Exclusivo Una cosa sagrada
Crepúsculo e Veneza para mim são duas palavras quase sinónimas Jorge Luis Borges, Atlas
É um homem em crise que chega a Veneza no Outono de 1948. À beira dos cinquenta anos, Ernest Hemingway não publicava nada há quase uma década, lutando corpo a corpo com um manuscrito estilhaçado de mais de 900 páginas, livro gigantesco, interminável. Não era feliz no casamento com Mary Welsh, sua quarta mulher, que conhecera em Londres em 1944, quando ambos cobriam a II Guerra.
Ao sair de Cuba rumo à Europa, transportando consigo mais de trinta malas, o casal Hemingway não tinha sequer a intenção de visitar Veneza. Ele estivera por perto há muito tempo, mas não chegara a conhecer a cidade: em Julho de 1918, poucos dias após entrar em combate, o jovem aspirante a herói, com apenas 18 anos, foi ferido com gravidade nas margens do Piave e imediatamente evacuado para Milão.

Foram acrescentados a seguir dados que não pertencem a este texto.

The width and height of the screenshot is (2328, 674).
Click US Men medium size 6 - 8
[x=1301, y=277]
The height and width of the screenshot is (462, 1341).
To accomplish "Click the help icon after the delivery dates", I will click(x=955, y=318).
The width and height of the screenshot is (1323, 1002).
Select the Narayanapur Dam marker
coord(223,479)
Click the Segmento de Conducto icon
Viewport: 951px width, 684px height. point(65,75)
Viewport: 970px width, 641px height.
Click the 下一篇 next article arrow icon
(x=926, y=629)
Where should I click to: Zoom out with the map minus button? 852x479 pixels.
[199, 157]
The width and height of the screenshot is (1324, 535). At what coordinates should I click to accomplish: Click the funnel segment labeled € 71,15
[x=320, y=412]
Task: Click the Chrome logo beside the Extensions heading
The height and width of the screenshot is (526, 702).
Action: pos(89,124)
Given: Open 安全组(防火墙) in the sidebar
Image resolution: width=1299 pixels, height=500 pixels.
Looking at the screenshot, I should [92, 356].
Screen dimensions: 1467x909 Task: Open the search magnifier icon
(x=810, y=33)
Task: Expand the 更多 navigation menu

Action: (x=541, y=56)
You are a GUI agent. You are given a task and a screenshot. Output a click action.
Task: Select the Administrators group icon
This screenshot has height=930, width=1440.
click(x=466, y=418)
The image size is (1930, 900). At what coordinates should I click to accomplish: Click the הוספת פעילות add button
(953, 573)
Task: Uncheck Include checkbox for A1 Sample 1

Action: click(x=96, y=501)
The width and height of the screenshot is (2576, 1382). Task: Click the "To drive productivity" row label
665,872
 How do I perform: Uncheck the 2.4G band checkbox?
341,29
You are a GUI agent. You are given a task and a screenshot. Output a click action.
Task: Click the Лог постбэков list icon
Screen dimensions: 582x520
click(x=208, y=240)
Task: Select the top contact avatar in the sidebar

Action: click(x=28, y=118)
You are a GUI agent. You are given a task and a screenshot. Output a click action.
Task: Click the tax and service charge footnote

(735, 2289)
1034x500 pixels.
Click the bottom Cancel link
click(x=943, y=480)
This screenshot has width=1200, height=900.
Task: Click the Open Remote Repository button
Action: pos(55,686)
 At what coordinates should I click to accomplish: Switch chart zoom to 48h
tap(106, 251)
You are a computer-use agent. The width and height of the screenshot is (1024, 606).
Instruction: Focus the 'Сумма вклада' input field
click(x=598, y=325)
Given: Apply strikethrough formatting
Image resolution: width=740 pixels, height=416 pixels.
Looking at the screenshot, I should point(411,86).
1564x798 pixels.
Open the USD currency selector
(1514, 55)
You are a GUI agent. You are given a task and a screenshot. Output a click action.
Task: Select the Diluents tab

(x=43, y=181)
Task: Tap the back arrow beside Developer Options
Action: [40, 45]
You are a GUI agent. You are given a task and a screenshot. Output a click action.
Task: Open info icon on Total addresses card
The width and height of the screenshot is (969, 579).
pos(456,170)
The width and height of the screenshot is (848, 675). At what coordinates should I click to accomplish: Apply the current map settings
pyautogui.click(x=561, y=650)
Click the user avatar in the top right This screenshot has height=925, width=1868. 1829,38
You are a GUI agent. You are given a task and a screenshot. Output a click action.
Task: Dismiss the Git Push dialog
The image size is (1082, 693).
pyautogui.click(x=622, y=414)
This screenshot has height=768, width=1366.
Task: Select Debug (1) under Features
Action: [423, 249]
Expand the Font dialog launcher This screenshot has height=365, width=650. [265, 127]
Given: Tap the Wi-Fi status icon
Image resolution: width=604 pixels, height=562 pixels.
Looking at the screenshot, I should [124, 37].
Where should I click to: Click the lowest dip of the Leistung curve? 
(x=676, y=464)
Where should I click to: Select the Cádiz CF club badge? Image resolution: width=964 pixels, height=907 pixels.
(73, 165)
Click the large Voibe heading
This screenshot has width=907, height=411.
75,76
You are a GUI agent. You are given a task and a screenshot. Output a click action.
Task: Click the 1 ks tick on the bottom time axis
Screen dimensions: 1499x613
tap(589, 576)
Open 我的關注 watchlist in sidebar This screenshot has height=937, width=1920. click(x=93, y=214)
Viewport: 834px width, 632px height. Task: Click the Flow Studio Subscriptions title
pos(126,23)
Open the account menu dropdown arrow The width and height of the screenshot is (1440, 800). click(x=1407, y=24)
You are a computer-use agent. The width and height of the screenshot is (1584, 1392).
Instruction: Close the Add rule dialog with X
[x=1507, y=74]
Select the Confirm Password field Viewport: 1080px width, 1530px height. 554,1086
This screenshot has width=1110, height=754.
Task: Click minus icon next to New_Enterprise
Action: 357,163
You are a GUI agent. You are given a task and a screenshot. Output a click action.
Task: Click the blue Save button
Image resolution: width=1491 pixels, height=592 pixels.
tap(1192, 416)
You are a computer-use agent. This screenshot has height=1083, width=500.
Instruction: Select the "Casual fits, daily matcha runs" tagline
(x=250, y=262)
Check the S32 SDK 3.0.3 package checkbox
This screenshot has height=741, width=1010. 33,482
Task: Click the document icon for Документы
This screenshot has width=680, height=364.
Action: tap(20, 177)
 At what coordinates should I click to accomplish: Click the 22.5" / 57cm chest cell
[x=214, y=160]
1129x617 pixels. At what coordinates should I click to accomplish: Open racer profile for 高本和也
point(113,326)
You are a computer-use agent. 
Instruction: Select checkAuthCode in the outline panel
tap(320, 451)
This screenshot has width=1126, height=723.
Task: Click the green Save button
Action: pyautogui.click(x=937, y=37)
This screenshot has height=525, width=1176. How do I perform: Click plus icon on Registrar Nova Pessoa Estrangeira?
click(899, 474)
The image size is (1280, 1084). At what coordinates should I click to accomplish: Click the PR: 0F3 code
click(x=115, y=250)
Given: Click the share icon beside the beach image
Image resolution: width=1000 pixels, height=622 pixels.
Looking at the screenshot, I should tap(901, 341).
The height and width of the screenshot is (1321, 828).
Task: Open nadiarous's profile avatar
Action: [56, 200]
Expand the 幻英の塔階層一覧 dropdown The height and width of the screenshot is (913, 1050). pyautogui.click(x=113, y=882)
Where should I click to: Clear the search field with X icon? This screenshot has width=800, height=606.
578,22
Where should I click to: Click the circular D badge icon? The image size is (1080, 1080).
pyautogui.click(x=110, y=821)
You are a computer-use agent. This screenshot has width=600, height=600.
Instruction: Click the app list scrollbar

Mary também nunca fora a Veneza e, ao fim de quatro anos de casamento com "Papa", sentia falta da vida social de Londres e Paris. O corrupio de gente e as almoçaradas infindáveis na Finca Vigía, as farras constantes e as bebedeiras de rum nos bares de Havana, as pescarias no iate Pilar e as tardes de tiro aos pombos no Club de Cazadores, nada conseguia apagar a memória da Europa sofisticada e das amizades intelectuais que por lá deixara. Além disso, com 37 anos, Mary ansiava ter um filho. Ernest, a entrar na idade madura, já pai de três rapazes, não era entusiasta da ideia.